┌─ RECORDED INFORMATION
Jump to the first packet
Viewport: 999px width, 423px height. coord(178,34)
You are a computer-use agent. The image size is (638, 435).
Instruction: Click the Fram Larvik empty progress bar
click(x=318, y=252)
└─
WHAT THE TASK ASKS
Restate each line of the records above without any deviation.

RESPONSE TO THE TASK
Jump to the first packet
Viewport: 999px width, 423px height. coord(178,34)
You are a computer-use agent. The image size is (638, 435).
Instruction: Click the Fram Larvik empty progress bar
click(x=318, y=252)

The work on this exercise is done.